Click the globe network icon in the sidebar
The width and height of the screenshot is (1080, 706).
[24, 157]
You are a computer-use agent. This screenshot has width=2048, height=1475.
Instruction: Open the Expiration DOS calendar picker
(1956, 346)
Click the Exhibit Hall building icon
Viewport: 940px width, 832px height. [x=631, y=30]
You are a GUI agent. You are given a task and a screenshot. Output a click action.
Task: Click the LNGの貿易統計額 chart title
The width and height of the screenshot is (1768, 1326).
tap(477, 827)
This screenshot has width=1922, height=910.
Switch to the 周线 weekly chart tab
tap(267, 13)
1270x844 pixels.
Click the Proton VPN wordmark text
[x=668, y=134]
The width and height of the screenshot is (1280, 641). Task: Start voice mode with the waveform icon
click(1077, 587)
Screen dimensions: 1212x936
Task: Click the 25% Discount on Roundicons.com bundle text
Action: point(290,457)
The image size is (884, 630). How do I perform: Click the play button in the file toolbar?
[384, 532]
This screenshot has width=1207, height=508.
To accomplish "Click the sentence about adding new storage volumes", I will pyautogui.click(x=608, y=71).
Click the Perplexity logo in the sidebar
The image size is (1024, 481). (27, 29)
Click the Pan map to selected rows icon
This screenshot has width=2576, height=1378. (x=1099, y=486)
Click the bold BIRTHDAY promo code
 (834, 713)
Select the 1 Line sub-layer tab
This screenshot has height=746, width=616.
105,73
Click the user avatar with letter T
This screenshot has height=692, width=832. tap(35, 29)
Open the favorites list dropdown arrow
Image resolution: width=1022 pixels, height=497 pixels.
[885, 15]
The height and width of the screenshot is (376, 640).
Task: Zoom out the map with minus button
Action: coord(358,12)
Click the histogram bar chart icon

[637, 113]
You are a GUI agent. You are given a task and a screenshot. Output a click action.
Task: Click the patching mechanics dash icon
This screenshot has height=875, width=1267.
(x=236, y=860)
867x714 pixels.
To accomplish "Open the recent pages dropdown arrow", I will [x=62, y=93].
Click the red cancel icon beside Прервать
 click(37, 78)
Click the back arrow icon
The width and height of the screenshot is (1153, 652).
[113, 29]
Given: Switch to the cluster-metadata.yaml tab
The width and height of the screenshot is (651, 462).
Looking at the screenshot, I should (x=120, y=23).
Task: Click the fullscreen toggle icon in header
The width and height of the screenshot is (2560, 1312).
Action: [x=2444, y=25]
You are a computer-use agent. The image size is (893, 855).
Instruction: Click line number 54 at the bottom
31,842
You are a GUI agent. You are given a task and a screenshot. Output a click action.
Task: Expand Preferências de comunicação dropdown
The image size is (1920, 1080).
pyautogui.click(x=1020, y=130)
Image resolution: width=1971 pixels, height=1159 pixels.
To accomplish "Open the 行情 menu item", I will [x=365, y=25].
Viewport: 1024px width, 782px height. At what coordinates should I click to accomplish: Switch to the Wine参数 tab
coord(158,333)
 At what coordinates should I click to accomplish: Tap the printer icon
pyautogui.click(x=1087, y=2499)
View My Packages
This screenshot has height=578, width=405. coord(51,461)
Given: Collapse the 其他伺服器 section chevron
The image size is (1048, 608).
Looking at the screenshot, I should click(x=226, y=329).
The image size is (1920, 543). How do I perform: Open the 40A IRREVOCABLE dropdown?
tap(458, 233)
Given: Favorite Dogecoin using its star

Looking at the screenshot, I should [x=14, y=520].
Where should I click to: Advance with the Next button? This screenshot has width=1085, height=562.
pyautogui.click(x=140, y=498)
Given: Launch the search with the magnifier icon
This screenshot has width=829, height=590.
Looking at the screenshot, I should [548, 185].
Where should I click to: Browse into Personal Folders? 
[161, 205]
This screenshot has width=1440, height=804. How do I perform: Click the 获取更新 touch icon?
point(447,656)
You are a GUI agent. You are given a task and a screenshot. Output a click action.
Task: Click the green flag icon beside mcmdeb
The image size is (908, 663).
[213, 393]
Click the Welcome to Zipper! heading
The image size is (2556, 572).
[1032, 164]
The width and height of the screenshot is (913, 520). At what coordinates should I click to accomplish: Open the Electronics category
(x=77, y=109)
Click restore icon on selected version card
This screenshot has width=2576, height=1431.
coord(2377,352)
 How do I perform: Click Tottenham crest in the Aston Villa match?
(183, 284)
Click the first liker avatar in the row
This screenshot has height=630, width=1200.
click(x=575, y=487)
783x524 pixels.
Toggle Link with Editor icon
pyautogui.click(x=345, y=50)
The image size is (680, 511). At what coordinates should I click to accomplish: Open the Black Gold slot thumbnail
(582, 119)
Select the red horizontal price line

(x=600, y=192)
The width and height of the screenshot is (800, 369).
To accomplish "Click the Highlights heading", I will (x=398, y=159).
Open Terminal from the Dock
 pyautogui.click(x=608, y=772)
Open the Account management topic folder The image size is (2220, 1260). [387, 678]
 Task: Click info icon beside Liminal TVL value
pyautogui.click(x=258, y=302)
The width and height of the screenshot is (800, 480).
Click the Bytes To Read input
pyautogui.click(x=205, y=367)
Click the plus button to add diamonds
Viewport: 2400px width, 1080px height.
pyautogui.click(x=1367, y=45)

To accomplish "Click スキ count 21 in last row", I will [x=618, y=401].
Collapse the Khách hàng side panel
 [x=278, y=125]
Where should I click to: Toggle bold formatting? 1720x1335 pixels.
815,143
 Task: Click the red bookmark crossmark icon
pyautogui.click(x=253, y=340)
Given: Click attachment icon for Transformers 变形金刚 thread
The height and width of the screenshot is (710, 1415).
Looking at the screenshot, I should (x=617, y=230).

· · · · ·

TASK INSTRUCTIONS ::
Turn the records, from the line that contains "will [x=618, y=401]." through their final line, into a JSON list of strings with one string per line, leaving out any blank lines.

ANSWER ::
[
  "To accomplish \"Click スキ count 21 in last row\", I will [x=618, y=401].",
  "Collapse the Khách hàng side panel",
  " [x=278, y=125]",
  "Where should I click to: Toggle bold formatting? 1720x1335 pixels.",
  "815,143",
  " Task: Click the red bookmark crossmark icon",
  "pyautogui.click(x=253, y=340)",
  "Given: Click attachment icon for Transformers 变形金刚 thread",
  "The height and width of the screenshot is (710, 1415).",
  "Looking at the screenshot, I should (x=617, y=230)."
]